We can also look at issues of colorism: the women who we know have been cast to play love interests are predominantly lighter-skinned. Meanwhile, dark-skinned Danai Gurira is likely just playing a Dora Milaje in Black Panther, while Lupita’s Nakia in the comics is a Dora Milaje whose psychotic obsession with marrying T’Challa turns her into a villain by the name of Malice. And Viola Davis’ Waller in Suicide Squad is certainly the embodiment of the Strong Black Woman trope. Sure, that’s who Waller is in the comics and Davis’ portrayal was great, but it’s hard not to see a pattern here. I can only hope the Black Panther team sees how problematic Nakia’s original story is and subverts that.
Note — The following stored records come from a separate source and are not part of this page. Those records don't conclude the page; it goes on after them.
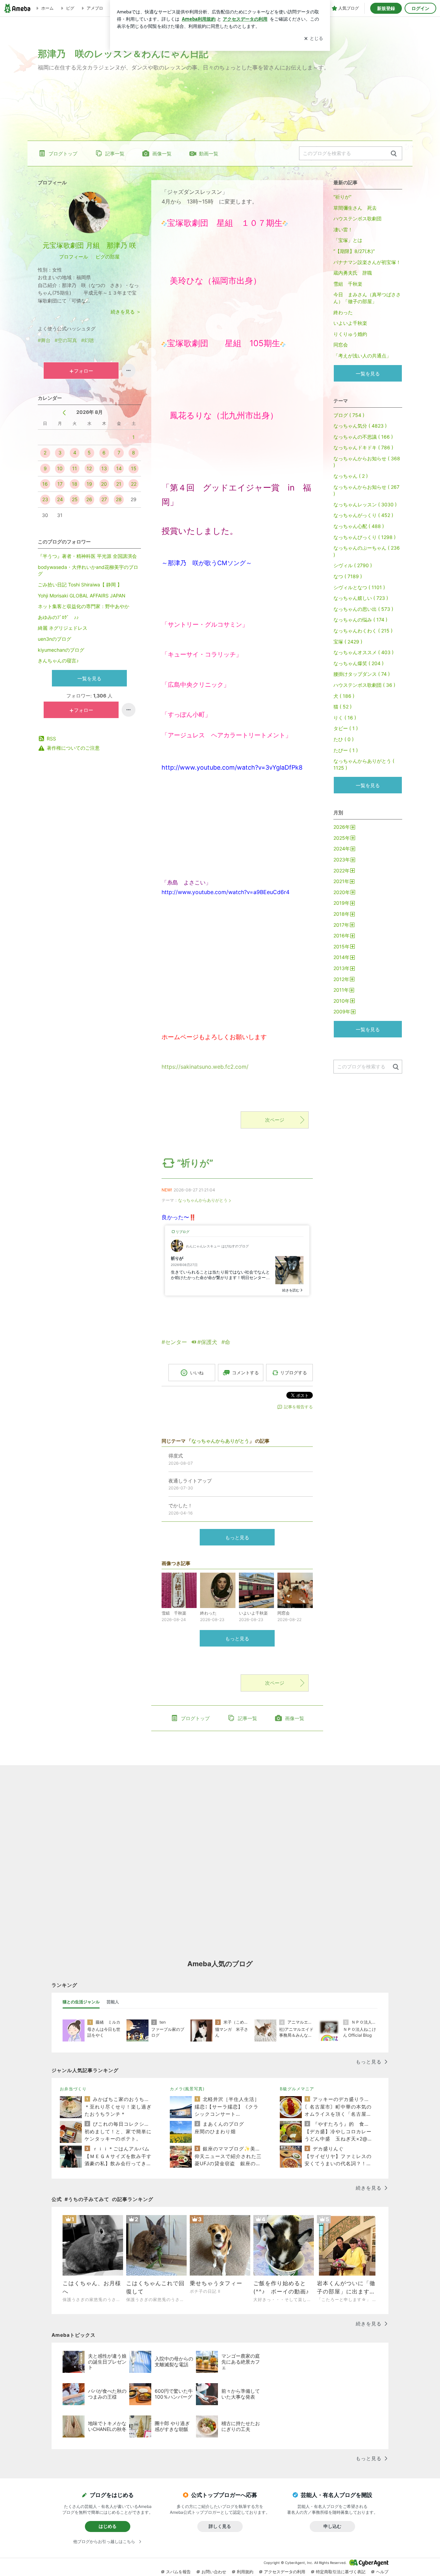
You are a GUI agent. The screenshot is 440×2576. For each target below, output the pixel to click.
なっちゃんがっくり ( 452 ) (363, 515)
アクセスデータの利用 (284, 2571)
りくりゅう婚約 (350, 334)
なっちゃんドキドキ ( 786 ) (363, 447)
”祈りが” (195, 1163)
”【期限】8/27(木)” (354, 251)
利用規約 (245, 2571)
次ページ (274, 1120)
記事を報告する (298, 1406)
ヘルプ (382, 2571)
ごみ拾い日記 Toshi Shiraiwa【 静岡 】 (80, 584)
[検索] (393, 153)
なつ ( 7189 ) (347, 576)
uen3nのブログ (54, 639)
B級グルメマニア (297, 2088)
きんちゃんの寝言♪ (58, 660)
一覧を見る (89, 678)
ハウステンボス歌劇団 (357, 218)
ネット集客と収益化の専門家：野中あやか (83, 606)
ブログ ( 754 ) (348, 415)
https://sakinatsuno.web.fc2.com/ (205, 1066)
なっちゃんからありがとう (203, 1200)
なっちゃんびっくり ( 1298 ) (364, 537)
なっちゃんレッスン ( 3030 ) (365, 504)
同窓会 (340, 345)
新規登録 (386, 8)
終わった (343, 312)
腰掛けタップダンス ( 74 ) (361, 674)
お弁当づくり (73, 2088)
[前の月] (64, 413)
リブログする (293, 1372)
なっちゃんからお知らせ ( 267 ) (366, 490)
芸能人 (113, 2001)
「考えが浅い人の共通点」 (362, 356)
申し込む (332, 2526)
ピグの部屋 (108, 257)
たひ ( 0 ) (343, 739)
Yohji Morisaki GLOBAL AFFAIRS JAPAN (81, 595)
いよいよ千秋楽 (350, 323)
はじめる (108, 2526)
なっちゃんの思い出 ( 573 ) (363, 609)
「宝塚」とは (347, 240)
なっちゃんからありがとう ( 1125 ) (363, 764)
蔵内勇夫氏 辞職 (352, 273)
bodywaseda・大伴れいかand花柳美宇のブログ (88, 570)
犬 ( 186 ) (343, 696)
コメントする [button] (245, 1372)
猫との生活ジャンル (81, 2001)
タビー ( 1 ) (345, 728)
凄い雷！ (343, 229)
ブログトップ (62, 153)
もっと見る (237, 1537)
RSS (51, 738)
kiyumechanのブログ (61, 650)
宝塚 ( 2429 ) (347, 642)
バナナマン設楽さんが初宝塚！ (367, 262)
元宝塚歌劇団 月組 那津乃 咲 (89, 245)
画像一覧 (162, 153)
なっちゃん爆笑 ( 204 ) (358, 663)
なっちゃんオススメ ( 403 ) (363, 652)
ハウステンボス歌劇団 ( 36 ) (364, 685)
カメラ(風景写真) (187, 2088)
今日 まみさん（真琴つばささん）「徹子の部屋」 (367, 297)
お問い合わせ (213, 2571)
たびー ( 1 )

I think we can all agree we’d love to see Lupita fighting alongside the Avengers rather than against them.
As it all stands, I remain cautiously optimistic about the upcoming films and shows. These castings and roles are huge, and I hope we continue to see more diverse castings. We’ll have to see how it pans out for some of these newer characters. I can only hope the writers do right by them.